なんと、88%の女性が就業しているのです。そのうち企業に務める女性管理職は27%という高割合で、ほとんどが女性が出産を経験した後にも、キャリアを形成しています。
スウェーデンでは育児休暇中の手当も充実していて、夫婦で合わせると、480日もの有給育児休暇を取得することができ、休暇中の390日間は休暇前の80%の給与が支払われるという仕組みになっています。
一般的に、男女平等に「家事・育児をシェアすることが当たり前」という考えも普及しているため、有給を上手に活用することができるのです。また、新しく子どもが生まれれば、育児休暇が増えるという仕組みもあるので、出生率も高くなっています。
長く働くなら好きな仕事でなければ続かない。
だからこそ「好きな仕事」をすることにこだわりが強く、転職を繰り返すことが多い反面、「好きな仕事」にめぐり会えたときには、キャリアを積み重ねて管理職になる方が多いのです。
基本はフレックスで、6時間勤務
日本でもフレックスを導入している企業はありますが、スウェーデンでは企業の約半数が、8割以上の従業員にフレックスタイム制を導入しているそう。むしろ一般的になりすぎて、フレックスを活用している間隔はないのだと言います。
また、日本での労働時間は8時間と定められているのに対し、スウェーデンでは6時間勤務が増えているのだそう。

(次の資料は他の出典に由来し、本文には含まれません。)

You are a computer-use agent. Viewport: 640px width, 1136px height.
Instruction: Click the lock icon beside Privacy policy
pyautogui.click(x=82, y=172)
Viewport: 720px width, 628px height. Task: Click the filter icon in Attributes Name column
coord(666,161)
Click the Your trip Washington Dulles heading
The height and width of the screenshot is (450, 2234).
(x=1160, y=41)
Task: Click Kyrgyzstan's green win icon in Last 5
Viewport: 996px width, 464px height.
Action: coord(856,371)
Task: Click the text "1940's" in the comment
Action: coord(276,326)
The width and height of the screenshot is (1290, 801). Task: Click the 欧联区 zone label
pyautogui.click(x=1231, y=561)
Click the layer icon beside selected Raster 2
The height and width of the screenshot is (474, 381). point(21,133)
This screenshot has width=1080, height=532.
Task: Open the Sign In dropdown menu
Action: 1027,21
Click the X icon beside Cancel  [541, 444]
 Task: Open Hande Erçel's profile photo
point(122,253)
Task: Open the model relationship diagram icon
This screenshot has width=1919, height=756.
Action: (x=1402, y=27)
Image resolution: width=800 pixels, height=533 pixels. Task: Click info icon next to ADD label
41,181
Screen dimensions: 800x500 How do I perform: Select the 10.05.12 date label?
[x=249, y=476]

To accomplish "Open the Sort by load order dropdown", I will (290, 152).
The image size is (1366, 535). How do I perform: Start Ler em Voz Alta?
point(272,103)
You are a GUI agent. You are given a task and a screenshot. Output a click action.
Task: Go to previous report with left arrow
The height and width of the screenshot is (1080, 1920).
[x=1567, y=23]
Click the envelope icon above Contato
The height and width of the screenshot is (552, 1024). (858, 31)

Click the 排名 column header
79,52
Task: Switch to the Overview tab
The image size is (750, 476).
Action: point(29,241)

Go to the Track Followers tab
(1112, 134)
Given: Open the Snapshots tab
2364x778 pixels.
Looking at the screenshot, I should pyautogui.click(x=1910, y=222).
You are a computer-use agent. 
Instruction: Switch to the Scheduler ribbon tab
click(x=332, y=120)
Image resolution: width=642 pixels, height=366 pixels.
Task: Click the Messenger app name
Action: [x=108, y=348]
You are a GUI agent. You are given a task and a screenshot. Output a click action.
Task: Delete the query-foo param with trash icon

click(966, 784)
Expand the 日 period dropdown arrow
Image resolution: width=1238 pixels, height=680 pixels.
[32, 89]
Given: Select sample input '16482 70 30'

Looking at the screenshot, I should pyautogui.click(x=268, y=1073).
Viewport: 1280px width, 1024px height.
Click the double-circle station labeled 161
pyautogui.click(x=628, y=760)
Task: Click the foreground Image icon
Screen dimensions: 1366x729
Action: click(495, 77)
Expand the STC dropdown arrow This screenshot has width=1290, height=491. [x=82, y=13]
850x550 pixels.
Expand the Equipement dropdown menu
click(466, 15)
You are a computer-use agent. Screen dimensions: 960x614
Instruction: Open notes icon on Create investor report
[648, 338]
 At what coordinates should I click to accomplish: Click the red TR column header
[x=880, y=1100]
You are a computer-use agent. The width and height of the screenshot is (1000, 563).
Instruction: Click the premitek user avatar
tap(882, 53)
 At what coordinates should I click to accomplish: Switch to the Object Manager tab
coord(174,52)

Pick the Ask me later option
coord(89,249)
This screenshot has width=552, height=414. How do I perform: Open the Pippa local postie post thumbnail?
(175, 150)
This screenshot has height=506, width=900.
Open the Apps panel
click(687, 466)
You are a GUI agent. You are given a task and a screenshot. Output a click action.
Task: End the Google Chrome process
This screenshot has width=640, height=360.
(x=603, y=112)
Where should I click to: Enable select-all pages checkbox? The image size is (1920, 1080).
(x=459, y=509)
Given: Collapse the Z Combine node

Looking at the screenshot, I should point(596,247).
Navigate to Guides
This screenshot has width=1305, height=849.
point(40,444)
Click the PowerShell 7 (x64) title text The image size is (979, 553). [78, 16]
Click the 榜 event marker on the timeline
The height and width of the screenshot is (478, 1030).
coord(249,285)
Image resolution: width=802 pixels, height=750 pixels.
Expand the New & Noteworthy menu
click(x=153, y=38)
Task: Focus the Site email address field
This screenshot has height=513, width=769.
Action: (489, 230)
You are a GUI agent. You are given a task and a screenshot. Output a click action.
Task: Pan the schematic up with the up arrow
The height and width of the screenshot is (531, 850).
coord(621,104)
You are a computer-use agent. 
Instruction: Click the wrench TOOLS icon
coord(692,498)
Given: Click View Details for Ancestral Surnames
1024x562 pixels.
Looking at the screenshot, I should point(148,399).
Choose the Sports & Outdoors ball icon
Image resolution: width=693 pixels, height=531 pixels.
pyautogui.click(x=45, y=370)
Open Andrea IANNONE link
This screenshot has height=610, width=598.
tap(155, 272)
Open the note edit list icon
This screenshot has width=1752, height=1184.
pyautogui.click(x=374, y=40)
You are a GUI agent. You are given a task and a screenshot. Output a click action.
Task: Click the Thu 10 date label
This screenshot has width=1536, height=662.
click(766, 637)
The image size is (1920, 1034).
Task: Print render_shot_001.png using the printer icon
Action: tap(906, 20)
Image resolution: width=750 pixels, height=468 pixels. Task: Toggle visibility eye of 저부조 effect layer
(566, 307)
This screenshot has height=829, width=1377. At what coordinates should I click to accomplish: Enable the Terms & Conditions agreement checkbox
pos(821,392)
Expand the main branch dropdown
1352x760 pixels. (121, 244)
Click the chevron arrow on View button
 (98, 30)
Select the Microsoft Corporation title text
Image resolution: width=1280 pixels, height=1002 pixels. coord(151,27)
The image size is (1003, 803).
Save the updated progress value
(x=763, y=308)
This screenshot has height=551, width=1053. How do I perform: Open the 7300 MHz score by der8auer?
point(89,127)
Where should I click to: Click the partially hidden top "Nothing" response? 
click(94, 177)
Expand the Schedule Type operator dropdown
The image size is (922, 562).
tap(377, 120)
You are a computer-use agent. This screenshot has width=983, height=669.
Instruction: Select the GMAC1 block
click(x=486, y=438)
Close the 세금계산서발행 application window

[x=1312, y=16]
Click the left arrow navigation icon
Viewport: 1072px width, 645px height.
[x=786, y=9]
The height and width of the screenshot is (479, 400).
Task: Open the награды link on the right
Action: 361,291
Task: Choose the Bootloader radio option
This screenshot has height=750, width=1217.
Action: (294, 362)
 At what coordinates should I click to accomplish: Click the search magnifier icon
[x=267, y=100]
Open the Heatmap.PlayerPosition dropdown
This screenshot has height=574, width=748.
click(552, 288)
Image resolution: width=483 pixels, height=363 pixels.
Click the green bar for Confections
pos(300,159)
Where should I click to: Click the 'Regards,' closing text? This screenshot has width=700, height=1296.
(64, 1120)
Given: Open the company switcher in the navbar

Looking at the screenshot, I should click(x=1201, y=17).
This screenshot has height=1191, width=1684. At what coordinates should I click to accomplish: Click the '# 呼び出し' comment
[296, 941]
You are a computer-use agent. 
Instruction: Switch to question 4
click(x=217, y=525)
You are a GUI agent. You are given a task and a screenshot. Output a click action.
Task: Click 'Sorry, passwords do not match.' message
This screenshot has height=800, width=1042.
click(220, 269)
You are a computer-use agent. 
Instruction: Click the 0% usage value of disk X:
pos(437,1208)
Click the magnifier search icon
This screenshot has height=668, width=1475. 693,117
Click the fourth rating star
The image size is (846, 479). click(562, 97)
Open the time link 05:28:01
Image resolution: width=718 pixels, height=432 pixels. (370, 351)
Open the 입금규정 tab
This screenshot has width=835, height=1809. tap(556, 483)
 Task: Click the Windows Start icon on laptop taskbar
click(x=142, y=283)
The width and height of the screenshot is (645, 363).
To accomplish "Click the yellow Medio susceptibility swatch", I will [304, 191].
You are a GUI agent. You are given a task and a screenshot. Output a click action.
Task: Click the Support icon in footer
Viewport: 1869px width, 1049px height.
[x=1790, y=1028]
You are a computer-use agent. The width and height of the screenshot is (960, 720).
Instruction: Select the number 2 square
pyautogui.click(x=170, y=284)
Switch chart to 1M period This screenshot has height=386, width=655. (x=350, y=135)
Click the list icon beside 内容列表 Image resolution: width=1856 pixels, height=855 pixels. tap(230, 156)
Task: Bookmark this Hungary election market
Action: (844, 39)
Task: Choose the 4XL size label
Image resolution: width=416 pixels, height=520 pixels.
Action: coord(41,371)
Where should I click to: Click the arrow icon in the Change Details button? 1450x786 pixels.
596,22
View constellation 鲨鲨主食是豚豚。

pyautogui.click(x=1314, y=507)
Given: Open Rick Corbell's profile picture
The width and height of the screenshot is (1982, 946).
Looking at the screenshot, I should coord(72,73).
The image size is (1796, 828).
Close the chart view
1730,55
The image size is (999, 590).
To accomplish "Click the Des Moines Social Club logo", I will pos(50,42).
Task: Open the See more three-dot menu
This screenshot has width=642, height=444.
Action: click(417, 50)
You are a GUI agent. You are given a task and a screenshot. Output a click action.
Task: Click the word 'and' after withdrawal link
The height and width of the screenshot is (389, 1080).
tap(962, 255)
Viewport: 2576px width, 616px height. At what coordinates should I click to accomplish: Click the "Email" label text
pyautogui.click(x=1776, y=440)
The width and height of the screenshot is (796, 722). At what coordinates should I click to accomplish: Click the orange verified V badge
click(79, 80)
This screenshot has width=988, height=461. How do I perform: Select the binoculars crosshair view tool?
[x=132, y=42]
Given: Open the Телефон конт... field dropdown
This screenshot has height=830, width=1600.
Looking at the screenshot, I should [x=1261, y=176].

こう聞くと「ちょっと短くない?」と思ってしまいますが、6時間勤務の方が社員の集中力アップや意欲の向上、ストレス軽減による社内の雰囲気が良くなったという企業の施策データが公開されたからなんだそう。
勤務時間が短くなってからは、会議の時間を短縮したり、SNSで気分転換する時間を減らすなどとして、工夫をしています。日本でも育休明けに職場復帰をするタイミングに時短勤務が認められていますが、原則は6時間と決められています。この6時間という数字が、私たちに変化をもたらすのかもしれません。
有給は週単位
日本では、有給は〇日と表現しますが、スウェーデンでは有給は○週間と週単位で捉えてられています。5週間~6週間の有給が平均的です。有給を単発で取るのではなく、必ず5日間連続で取得し、1週間で1セットという考え方があるからです。
単発で取れない分、風邪を引いたときに有給を活用することはできませんが、それぞれ好きなタイミングで長期休みをとることができるので、ゴールデンウィークやお盆といった帰省ラッシュに巻き込まれる心配もないのだそう。とはいえ、寒い国なので夏の時期にバカンスに行く人は多く、夏はお店が閉まっていることもよくあるようです。
意外なことに、祝日がほとんどないスウェーデン。日本と比べても、休んでいる日数はあまり変わらないのだとか。休みすぎというわけではないので、休みが原因で経営が傾くこともありません。
コーヒーを飲む「フィーカ」という文化
スウェーデンは世界で最もコーヒーを消費する国。その理由は、「フィーカ」と呼ばれるお茶をする文化があるからです。仕事の同僚と一緒にコーヒーとおやつを、朝の10時と午後の3時に楽しむなど、ちょっとした休憩があるのが一般的です。
大人になってもおやつの時間があるのは嬉しいですよね。ほとんどの人がフィーカをしているため、その時間は、電話をしても相手が応じてくれないこともあるんだとか。
6時間勤務でSNSを見る時間は減ったとしても、フィーカは変わらずにあるので、メリハリもって業務に取り組むことができます。
幸福度の高さは「当たり前」にできたものではない
スウェーデンの働き方をみると、日本とかなり違っていることがわかります。
「こういう働き方には憧れるけど、日本では難しそう……」なんてつい思ってしまいますが、スウェーデンにいる人々の幸福度が高いのは、昔からだったわけではありません。
むしろ90年代までは、今の日本と抱えているような問題も多く、借金大国でもありました。しかし、働き方改革などを進めることにより、幸福度の高い今があるのです。
さらに、スウェーデン人の性格は、日本人と同じでシャイで真面目。
性格的に似ているところもあるので、決して実現不可能ではないと考えられるのです。国・企業・個人での意識の改革が進み、スウェーデンのような幸福度の高い国になっていくことを願いたいですね。